Игорь был еще жив. Казалось, он заснул на земле и во сне хрипел, пискливо стонал, что-то вспоминая и не пытаясь отереть с лица кровь. Потом хрипеть перестал.
Толпа стояла, кого-то послали сообщить матери, люди перешептывались, будто и впрямь он спал, а они боялись помешать, никто к нему не подходил, и, казалось, большинство про себя было довольно значительностью случившегося. К Игорю во дворе относились обыкновенно, старушки плакали, легкие волосы на их головах светились, в лицах я читал торжественную покорность, похожую на умиротворение.
Все во мне застыло, я не испытывал ни ужаса, ни жалости, смысл происшедшего бестолково стучался в меня, слёз не было, это была первая смерть, которую я видел сам, и ее сотворили люди. Не было в ней ничего таинственного. Игорь лежал на теплой земле и спал, облокотившись на деревянную изгородь, построенную в незапамятные времена, лет десять назад. Деревья роняли на него свои крошки, солнце зашло за трубу седьмого корпуса, и та почти сгорела в его пламени, превратившись в тощую головешку.
Я ушел в соседний двор и забрался в пещеру, которую образовали корни двухсотлетнего тополя. Только тут я заплакал. Скорее всего, из-за первого крушения почти уже обустроенного в моей голове миропорядка. Обманывать себя тем, что Игорь заснул, я не мог. Но и представить, что он когда-нибудь перейдет границу кладбищенской пересылки и явится к нам, чтобы продолжать заниматься математикой и хмуро улыбаться, было невозможно.
Значит, он не вернется никогда. Значит, все, кто умер, никогда не вернутся. В веселости, с которой взрослые часто между делом бросали: «Все там будем!», я распознал вдруг отчаянье и обреченность. Выходило, что все давно знали: каждый из них умрет, умрет раз и навсегда. Как же они могли после этого беззаботно курить, есть, целоваться, засыпать? Что-то здесь было не так. Во всяком случае, сидя в пещере тополя, я решил, что есть сегодня ни за что не буду, и спать не буду. Вдруг смерть явится во сне, чтобы застать меня врасплох?
Игоря я почти не знал, видел несколько раз во дворе, как он накачивал шину велосипеда или смотрел, открыв рот (буквально), на мальчишек, играющих в пинг-понг. Но тут я, не знаю почему, принялся его вспоминать. Воспоминания были не самовольные, которые возникают ни от чего и беспорядочно сменяют друг друга, я вспоминал специально, это была почти работа. Начал я ее бессознательно и только в процессе понял — зачем?

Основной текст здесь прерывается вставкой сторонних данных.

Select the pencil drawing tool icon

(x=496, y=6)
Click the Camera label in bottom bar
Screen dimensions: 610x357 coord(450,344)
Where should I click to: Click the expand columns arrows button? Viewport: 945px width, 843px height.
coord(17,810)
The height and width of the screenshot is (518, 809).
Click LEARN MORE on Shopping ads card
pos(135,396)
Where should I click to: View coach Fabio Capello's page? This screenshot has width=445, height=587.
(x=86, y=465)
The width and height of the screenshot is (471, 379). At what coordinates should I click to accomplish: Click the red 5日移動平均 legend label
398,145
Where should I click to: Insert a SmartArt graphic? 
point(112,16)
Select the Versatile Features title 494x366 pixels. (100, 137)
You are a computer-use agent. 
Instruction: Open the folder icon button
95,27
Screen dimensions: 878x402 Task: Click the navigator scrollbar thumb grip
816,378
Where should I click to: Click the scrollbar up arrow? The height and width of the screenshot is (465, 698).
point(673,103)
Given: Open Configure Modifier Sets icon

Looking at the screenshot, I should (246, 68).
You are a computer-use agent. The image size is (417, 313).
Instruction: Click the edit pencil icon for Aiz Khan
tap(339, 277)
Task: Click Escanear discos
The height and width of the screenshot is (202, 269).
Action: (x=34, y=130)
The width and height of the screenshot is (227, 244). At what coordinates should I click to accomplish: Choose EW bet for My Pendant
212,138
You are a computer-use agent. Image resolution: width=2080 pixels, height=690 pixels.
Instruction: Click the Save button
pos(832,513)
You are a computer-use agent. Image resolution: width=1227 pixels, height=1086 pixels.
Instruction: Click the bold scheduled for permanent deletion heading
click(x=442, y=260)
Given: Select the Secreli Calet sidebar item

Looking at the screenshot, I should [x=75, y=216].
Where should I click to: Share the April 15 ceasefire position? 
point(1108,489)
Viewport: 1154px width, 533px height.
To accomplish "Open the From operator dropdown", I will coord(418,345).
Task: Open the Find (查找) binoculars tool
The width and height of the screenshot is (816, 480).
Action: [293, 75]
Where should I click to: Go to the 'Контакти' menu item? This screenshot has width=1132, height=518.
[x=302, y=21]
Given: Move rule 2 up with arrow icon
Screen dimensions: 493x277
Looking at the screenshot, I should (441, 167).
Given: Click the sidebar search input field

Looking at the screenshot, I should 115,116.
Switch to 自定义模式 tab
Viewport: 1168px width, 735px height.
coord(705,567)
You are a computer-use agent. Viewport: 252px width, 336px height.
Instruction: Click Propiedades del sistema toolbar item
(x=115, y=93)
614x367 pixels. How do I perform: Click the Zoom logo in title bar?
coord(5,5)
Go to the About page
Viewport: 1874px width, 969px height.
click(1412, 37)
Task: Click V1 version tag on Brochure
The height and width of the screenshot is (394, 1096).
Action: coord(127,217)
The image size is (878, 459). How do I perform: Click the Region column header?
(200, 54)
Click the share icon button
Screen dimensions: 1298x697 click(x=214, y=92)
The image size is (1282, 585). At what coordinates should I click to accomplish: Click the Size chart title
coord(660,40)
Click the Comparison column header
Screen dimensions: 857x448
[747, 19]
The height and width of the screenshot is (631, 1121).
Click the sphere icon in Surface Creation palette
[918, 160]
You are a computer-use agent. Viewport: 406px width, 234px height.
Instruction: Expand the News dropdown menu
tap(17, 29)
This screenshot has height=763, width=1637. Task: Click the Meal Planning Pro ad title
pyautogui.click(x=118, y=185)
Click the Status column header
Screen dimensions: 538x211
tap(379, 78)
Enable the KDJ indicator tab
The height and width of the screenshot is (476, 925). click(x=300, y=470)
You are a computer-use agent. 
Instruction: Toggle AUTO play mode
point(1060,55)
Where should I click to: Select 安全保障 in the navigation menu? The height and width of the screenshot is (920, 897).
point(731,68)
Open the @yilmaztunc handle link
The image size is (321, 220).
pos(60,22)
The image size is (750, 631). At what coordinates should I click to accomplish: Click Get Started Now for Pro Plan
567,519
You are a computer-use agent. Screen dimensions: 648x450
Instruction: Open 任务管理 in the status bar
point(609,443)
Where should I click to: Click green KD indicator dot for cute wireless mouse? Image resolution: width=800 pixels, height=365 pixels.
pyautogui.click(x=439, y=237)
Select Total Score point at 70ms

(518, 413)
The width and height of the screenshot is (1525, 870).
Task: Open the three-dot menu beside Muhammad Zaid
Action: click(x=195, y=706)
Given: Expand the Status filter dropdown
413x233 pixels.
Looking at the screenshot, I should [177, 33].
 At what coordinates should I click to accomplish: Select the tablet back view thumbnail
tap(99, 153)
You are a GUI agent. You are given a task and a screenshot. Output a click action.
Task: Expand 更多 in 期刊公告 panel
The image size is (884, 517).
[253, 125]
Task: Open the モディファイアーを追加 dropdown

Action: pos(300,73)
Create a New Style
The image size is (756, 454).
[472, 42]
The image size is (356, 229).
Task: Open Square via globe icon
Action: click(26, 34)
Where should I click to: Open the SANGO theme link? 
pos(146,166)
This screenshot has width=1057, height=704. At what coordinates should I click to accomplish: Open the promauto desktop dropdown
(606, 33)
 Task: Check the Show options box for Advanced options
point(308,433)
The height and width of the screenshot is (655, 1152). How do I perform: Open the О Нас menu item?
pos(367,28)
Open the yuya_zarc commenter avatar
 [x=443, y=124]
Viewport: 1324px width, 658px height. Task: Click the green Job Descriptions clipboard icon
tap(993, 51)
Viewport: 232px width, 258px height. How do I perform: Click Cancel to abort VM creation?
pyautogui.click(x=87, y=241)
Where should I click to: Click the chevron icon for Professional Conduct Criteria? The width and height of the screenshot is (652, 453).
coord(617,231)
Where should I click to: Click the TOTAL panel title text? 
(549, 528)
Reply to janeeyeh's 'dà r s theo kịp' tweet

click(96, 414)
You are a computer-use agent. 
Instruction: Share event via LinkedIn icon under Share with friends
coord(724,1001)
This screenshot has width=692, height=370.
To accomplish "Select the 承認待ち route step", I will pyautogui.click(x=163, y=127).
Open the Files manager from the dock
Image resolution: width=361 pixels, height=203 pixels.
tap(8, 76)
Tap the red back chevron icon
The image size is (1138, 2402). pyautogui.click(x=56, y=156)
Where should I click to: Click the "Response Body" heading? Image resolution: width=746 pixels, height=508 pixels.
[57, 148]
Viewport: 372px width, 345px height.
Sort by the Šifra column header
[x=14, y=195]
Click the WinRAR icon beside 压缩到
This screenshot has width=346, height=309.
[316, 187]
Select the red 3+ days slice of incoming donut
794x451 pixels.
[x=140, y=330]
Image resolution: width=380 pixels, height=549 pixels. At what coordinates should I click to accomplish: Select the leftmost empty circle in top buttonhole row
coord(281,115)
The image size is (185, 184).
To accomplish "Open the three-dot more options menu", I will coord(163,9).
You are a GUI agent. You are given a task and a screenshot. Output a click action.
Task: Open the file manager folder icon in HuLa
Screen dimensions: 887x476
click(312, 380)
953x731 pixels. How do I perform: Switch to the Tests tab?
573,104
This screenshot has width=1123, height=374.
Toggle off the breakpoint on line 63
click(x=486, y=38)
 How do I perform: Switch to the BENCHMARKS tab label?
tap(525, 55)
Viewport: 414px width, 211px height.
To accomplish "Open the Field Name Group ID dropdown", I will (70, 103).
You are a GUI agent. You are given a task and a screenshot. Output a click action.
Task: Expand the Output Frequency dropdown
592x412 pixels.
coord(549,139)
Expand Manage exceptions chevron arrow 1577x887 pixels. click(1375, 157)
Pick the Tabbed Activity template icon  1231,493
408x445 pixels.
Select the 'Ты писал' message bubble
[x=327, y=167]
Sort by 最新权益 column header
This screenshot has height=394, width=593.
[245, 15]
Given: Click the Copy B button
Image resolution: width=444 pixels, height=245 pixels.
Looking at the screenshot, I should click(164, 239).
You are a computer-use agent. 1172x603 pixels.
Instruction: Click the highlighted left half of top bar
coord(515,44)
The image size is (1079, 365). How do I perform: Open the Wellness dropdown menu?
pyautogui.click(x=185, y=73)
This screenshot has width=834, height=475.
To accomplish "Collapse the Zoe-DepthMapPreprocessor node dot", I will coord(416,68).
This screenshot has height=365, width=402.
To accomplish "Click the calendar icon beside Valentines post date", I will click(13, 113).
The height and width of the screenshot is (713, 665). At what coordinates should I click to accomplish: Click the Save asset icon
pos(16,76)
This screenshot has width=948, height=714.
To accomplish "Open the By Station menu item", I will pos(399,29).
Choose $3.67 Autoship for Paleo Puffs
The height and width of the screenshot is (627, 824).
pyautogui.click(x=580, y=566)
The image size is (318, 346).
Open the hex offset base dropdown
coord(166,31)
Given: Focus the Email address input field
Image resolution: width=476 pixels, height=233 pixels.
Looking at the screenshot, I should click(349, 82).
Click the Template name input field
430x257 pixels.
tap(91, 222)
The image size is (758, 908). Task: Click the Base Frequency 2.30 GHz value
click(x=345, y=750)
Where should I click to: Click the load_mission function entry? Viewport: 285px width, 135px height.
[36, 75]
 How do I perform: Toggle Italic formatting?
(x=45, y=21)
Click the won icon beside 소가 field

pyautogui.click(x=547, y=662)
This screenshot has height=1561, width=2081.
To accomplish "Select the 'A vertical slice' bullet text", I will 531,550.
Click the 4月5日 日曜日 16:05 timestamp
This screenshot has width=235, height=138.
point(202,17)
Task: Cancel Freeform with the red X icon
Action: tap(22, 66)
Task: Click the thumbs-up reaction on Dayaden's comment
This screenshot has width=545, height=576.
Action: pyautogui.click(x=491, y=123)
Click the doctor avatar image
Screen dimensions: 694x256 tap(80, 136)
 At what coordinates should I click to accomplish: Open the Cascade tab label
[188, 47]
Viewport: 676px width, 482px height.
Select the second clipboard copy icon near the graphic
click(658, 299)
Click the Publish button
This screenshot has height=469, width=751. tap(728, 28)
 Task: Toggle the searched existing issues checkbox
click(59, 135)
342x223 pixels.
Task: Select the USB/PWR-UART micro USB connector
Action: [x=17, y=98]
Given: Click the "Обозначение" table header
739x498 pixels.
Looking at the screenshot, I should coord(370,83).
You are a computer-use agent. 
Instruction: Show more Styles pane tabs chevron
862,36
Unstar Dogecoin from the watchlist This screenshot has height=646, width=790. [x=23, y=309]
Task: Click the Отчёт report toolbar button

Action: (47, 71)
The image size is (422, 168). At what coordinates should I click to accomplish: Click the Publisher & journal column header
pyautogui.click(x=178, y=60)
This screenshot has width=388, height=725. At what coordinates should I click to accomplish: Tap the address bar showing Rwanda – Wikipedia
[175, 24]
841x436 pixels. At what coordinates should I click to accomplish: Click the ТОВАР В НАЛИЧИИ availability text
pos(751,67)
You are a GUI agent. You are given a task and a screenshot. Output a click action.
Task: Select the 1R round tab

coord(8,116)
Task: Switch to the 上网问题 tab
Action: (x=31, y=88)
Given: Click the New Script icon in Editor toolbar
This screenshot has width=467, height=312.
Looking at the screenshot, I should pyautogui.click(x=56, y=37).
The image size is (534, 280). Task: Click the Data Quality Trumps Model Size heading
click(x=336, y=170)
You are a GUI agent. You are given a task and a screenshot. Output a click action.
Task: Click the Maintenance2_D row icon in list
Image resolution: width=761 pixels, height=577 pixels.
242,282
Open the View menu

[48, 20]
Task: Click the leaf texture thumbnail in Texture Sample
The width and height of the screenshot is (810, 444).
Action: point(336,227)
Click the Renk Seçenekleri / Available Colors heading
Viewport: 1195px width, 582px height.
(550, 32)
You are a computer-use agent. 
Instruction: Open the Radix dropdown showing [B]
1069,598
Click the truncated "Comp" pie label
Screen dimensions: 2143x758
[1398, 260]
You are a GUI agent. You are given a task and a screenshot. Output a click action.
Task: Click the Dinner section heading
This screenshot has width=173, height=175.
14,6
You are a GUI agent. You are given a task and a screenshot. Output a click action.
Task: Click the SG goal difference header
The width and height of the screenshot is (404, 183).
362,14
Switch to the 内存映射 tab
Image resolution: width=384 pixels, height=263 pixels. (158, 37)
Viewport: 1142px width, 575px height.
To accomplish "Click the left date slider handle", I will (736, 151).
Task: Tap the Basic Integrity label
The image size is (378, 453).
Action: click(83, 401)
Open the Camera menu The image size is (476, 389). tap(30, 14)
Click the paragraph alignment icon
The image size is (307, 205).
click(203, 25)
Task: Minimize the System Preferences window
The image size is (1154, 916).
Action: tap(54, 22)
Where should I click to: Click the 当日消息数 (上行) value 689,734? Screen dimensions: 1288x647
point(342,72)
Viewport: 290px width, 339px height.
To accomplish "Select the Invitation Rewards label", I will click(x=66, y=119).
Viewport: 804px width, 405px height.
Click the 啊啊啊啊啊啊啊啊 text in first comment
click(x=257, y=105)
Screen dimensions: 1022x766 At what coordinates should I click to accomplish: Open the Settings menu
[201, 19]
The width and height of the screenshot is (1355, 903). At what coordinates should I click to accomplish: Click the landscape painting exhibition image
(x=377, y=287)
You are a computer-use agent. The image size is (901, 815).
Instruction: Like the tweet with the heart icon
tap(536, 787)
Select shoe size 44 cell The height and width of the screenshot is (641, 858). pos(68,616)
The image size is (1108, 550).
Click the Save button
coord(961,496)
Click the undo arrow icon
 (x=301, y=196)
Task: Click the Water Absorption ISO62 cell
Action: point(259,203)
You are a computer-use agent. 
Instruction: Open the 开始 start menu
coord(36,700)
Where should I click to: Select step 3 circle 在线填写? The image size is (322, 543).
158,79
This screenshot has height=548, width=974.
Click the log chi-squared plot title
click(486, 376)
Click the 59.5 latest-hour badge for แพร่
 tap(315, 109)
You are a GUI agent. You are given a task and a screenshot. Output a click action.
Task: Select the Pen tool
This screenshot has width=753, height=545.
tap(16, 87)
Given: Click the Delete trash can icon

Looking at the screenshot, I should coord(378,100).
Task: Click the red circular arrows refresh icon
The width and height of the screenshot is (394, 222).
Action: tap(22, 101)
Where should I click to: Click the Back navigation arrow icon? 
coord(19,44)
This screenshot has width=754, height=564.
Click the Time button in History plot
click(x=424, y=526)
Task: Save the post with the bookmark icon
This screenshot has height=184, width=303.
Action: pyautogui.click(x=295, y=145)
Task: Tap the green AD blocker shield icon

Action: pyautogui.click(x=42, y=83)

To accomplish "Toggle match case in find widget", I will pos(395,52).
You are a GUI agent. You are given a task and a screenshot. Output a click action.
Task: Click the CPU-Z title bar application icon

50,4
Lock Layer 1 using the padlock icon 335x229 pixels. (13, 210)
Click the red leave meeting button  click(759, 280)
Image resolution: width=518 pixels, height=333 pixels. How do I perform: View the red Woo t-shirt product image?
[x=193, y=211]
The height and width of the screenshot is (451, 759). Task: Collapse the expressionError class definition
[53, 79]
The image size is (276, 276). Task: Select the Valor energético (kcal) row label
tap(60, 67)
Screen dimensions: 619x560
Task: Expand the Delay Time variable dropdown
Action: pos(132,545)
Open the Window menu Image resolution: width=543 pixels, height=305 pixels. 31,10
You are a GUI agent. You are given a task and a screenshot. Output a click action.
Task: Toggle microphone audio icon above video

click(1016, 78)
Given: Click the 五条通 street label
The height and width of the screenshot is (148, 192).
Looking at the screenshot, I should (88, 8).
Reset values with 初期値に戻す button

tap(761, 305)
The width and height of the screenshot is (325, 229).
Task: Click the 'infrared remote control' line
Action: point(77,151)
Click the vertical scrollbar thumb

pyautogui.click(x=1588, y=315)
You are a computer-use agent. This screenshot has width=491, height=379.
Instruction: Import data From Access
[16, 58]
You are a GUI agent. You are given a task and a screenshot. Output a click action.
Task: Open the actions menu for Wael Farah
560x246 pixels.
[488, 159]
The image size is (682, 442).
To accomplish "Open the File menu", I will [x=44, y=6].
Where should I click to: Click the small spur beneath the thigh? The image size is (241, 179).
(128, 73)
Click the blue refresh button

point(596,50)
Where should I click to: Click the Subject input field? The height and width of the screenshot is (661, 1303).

Если вспоминать честно, как следует, со всеми мелочами, человек может снова зажить, как бы заново составиться, то есть вспомнить себя целиком, до смерти, и вернуться. А если вспоминать будут все, то вернется непременно. Но если вспомнить что-нибудь неприятное, то это будет нечестное воспоминание. Вспоминать нужно только любовно, звать. Только на любовное воспоминание умерший откликнется, и не частями своими какими-то, а весь разом.